= What to work on =
Please print the data from the line with "You are a GUI" to the line with "pos(207,31)", leaving the pictures out.

= Supplied entries =
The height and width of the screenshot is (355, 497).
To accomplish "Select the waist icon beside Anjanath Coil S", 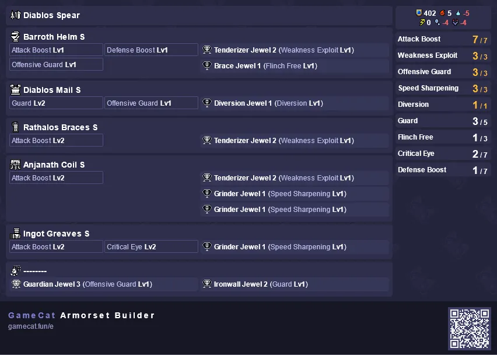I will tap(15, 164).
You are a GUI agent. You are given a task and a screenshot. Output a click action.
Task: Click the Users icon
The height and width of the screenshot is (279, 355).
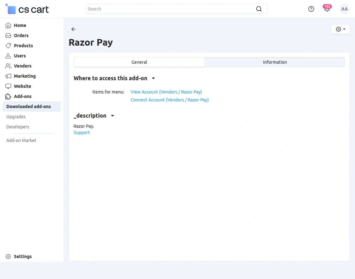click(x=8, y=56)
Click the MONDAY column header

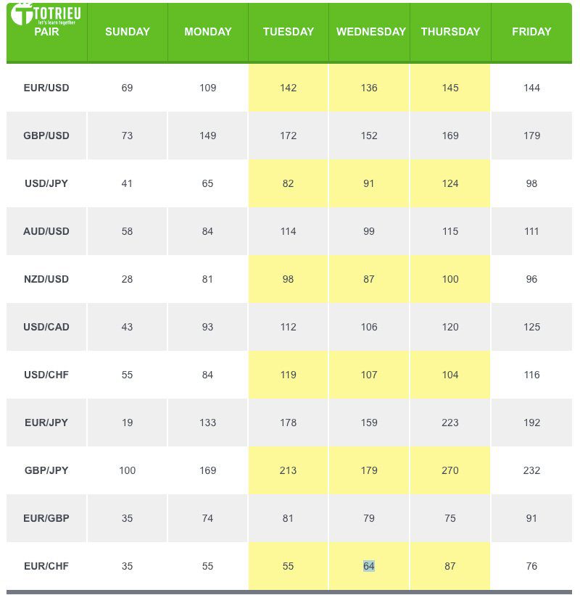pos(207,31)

==

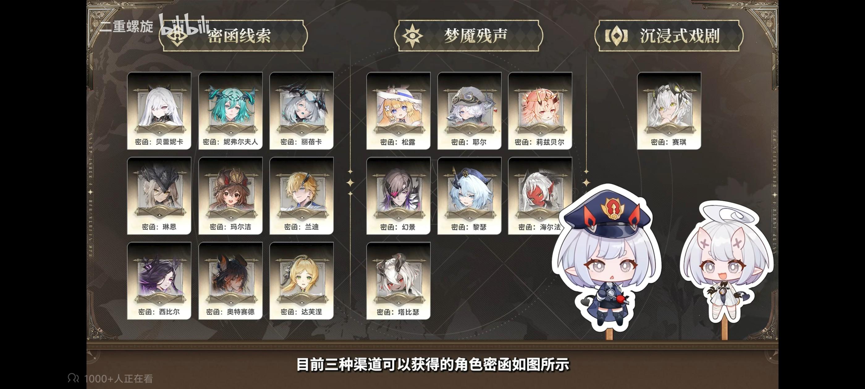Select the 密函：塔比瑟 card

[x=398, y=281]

...

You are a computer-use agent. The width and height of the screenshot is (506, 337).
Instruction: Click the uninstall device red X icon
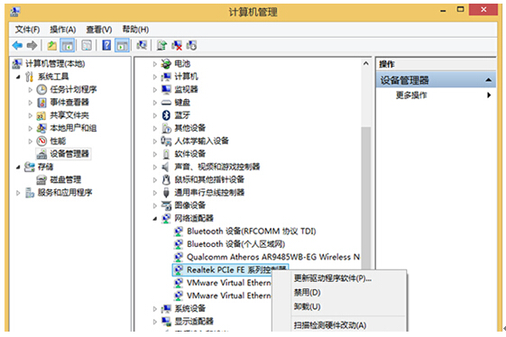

= Exercise result =
You are a GUI agent. You are given a task and a screenshot. Output a click action.
Task: Click the Users icon
The height and width of the screenshot is (279, 355).
click(x=8, y=56)
Click the MONDAY column header

pos(207,31)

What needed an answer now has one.